Records to process: Begin

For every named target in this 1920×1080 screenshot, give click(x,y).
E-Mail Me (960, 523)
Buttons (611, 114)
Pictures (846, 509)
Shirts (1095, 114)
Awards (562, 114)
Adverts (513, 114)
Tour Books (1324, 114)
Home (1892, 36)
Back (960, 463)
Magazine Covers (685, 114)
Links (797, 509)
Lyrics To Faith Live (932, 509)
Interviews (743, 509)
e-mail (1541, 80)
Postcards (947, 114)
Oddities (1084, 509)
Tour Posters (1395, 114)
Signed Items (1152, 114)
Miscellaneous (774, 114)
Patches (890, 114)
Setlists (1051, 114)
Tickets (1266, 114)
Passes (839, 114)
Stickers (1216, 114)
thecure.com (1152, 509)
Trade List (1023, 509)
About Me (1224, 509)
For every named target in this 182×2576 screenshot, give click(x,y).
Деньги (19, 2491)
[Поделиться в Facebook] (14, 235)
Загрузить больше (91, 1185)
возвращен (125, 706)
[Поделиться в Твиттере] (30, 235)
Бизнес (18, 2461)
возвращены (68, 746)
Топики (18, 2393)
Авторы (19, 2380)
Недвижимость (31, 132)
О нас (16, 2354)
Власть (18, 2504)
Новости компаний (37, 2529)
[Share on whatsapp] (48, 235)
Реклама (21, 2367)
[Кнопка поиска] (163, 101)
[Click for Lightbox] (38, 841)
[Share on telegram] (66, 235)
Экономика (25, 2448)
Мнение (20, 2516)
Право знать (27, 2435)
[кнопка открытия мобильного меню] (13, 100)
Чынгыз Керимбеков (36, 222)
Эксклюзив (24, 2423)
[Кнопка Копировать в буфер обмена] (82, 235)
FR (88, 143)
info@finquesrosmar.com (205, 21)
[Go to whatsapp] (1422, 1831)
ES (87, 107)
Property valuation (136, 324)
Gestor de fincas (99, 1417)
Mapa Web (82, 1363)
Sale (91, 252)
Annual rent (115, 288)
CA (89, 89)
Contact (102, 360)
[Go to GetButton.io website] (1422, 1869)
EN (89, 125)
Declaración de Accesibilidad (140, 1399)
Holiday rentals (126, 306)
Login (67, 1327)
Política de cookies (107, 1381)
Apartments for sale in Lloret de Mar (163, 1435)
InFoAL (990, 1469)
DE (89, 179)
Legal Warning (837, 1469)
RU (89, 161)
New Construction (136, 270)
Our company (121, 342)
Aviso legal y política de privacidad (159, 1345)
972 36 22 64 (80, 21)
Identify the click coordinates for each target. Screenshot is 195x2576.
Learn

Records to process: End

Task: Go through the records line by line, and copy each line that holds the string "give".

Final answer:
For every named target in this 1920×1080 screenshot, give click(x,y).
For every named target in this 182×2576 screenshot, give click(x,y).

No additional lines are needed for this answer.